I think I've pinpointed the point in our conversation where she persuaded me to grant her ridiculous request. Up to this point, she has basically been repeating that she is really hungry and wants chicken wings but then...
(she only agreed to let me use this if I changed her name, so I've chosen Gertrude as most fitting to her character).

Me: Ok then go

Gertrude:.... you're going to make me go alone?

Me:.... why would I come?

Gertrude: so your friend doesn't have to walk alone in the dark.

Me: you'll be fine

Gertrude: it's late I don't want to walk by myself, I asked because I thought you'd come with me.

Me: but...

Gertrude: Please? I'd do it for you.

And so I was manipulated by my 'friend' into escorting her to the chicken shop, because apparently that's how friendship works.
I feel this is a good example of the intimates altercast, 'altercast' being particularly fitting as clearly this is not my friend - friends don't drag friends to chicken shops at 3 am.
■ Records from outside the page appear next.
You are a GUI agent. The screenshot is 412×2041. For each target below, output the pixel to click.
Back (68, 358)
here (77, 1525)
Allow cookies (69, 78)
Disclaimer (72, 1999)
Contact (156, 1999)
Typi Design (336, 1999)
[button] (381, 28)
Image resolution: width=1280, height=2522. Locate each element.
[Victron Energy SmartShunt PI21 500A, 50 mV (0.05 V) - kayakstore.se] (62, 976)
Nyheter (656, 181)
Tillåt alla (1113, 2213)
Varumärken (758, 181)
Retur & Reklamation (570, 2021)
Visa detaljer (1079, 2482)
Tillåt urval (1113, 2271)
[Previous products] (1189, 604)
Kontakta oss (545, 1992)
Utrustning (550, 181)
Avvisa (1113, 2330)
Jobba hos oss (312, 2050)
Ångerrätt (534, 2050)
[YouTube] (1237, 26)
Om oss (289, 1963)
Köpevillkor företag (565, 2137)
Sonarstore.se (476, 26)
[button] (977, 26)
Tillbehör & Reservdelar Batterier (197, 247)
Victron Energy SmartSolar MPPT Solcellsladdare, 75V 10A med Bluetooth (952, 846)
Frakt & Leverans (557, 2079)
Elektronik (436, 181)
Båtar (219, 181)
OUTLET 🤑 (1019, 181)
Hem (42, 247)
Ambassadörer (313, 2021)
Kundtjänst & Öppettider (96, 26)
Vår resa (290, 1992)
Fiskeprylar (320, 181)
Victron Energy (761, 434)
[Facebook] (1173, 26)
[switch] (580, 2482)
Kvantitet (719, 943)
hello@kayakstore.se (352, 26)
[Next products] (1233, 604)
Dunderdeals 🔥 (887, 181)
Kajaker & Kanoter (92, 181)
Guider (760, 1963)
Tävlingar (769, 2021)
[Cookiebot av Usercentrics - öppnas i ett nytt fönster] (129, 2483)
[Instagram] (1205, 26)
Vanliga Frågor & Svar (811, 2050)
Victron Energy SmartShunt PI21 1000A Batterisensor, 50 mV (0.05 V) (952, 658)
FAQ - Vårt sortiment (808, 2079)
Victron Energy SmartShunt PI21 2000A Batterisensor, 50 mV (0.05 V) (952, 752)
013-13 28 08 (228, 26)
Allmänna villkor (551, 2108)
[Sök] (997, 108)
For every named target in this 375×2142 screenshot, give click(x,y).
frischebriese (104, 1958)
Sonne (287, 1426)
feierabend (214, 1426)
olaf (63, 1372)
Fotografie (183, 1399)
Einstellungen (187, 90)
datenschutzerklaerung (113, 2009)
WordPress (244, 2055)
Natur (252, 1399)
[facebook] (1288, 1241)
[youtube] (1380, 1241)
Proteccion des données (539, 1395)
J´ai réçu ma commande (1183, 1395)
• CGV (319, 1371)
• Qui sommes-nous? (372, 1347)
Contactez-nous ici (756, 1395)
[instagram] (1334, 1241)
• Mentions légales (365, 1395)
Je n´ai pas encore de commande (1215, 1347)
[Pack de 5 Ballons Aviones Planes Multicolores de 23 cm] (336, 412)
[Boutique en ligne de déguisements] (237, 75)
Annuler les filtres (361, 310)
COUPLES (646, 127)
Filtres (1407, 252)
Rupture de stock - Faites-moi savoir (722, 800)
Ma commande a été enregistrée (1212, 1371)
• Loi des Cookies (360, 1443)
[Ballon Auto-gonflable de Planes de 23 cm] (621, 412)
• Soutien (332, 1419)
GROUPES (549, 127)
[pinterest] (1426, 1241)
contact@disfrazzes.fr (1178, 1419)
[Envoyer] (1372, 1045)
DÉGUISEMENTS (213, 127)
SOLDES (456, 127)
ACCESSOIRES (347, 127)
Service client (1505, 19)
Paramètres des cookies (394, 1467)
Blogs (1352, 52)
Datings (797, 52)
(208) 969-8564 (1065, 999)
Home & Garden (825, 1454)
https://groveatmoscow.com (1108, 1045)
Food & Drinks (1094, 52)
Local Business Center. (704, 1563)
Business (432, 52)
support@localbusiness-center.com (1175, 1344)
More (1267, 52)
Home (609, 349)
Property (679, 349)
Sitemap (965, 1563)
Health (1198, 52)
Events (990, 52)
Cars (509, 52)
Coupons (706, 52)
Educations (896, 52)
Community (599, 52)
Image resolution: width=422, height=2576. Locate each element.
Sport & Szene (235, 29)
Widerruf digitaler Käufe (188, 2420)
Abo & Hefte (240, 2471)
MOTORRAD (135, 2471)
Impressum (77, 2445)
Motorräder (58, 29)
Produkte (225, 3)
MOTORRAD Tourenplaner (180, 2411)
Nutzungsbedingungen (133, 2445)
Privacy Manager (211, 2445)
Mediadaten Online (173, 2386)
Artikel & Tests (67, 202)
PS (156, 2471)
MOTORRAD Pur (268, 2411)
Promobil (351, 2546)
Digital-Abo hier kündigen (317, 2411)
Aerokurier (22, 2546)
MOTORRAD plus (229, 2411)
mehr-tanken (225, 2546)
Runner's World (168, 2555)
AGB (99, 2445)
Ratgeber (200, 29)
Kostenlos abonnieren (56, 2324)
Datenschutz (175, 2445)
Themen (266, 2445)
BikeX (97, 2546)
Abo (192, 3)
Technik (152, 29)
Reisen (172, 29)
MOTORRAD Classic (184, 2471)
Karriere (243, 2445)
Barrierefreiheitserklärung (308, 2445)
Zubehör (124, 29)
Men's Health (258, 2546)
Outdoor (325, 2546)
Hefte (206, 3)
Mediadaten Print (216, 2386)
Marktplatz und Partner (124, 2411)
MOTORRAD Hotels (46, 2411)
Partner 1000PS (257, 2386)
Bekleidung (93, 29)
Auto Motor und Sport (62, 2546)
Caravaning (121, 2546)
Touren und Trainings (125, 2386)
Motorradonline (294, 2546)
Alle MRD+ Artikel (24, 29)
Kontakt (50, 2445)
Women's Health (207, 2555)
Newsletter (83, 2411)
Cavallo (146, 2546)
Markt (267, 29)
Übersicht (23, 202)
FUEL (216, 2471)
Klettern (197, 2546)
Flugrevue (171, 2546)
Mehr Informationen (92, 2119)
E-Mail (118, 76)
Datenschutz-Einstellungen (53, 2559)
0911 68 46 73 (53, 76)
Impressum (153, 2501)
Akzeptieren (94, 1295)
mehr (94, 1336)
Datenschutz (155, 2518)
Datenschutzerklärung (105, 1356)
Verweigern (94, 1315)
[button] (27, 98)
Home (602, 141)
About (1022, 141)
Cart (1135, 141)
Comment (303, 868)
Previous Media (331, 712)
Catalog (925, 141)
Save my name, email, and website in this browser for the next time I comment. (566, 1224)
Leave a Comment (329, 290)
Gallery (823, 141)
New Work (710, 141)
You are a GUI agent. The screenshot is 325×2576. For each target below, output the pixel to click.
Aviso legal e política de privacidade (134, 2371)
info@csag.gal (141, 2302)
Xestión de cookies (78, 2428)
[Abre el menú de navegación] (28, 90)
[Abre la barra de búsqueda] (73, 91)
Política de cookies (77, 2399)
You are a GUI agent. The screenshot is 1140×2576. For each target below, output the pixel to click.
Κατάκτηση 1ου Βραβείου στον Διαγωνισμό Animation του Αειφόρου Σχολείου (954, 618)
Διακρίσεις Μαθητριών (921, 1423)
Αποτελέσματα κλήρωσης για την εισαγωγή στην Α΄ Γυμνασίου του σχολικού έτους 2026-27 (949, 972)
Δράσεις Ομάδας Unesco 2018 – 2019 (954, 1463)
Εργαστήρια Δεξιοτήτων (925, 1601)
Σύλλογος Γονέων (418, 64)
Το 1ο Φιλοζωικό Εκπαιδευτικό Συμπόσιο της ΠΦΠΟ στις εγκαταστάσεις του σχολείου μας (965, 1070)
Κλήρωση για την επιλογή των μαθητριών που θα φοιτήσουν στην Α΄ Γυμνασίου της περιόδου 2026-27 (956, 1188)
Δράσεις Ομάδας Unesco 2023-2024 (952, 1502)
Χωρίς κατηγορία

The intimates altercast works as we feel obligated to put the needs of people we have close relationships above our own, as failing to do so can create feelings of guilt. So when my 'friend' made it clear to me that she needed me to accompany her on her mission for chicken, I felt obligated to ignore my need to not do something that ridiculous and do what she asked.

The power that those we share intimate relationships have to persuade us to do things we don't want to do was tested by Roloff, Janiszewski, McGrath, Burn & Manrai (1988). Participants were asked by a stranger, an acquaintance or a friend to complete favours that would put them out to varying levels. The results of this study can be found in the table below, taken from the original paper.

As can be seen in this table, the mean obligation felt by participants is higher for all the favours asked when the request is made by a friend, rather than an acquaintance or a stranger. The researchers explained this as representing that we feel more obligated to people we share close relationships with than those we do not, and so we are more susceptible to persuasion by them when the request is something that will help them out. And so, when my friend asked me to help her with her deep need for chicken wings, there was never any hope for me to escape.

Roloff, M. E., Janiszewski, C. A., McGrath, M. A., Burns, C. S., & Manrai, L. A. (1988). Acquiring resources from intimates - When obligation substitutes for persuasion. Human Communication Research, 14, 364-396.